Activity: Write out exactly the lines below that run from the line containing "The image size is (1024, 591)." through the last line of the records.

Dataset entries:
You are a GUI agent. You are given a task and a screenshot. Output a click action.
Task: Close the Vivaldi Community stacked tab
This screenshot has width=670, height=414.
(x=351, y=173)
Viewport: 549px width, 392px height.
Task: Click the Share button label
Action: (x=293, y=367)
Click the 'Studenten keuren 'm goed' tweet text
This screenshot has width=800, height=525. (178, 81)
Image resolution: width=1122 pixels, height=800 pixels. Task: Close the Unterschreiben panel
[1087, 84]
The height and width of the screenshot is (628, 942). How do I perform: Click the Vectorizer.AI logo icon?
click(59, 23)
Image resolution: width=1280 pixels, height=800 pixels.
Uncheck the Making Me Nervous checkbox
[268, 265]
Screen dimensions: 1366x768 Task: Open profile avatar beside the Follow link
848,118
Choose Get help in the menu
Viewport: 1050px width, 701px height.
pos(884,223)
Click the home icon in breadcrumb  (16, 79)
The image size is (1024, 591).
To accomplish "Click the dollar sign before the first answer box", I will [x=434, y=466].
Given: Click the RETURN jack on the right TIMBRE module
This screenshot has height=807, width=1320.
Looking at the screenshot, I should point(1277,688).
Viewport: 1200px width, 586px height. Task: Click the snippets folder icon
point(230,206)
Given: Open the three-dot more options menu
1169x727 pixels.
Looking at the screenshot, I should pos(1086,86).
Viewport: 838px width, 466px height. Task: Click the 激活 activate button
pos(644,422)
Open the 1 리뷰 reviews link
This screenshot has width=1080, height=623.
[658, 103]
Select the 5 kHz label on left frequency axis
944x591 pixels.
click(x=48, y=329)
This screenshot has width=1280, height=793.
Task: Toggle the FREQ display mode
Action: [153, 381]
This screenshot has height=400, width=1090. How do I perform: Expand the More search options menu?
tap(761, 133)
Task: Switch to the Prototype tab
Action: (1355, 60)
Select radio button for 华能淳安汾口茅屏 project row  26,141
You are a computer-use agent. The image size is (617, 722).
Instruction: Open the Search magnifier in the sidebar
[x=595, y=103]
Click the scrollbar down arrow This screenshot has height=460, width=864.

Output below:
The image size is (1024, 591).
To accomplish "Click the dollar sign before the first answer box", I will [x=434, y=466].
Given: Click the RETURN jack on the right TIMBRE module
This screenshot has height=807, width=1320.
Looking at the screenshot, I should point(1277,688).
Viewport: 1200px width, 586px height. Task: Click the snippets folder icon
point(230,206)
Given: Open the three-dot more options menu
1169x727 pixels.
Looking at the screenshot, I should pos(1086,86).
Viewport: 838px width, 466px height. Task: Click the 激活 activate button
pos(644,422)
Open the 1 리뷰 reviews link
This screenshot has width=1080, height=623.
[658, 103]
Select the 5 kHz label on left frequency axis
944x591 pixels.
click(x=48, y=329)
This screenshot has width=1280, height=793.
Task: Toggle the FREQ display mode
Action: [153, 381]
This screenshot has height=400, width=1090. How do I perform: Expand the More search options menu?
tap(761, 133)
Task: Switch to the Prototype tab
Action: (1355, 60)
Select radio button for 华能淳安汾口茅屏 project row  26,141
You are a computer-use agent. The image size is (617, 722).
Instruction: Open the Search magnifier in the sidebar
[x=595, y=103]
Click the scrollbar down arrow This screenshot has height=460, width=864.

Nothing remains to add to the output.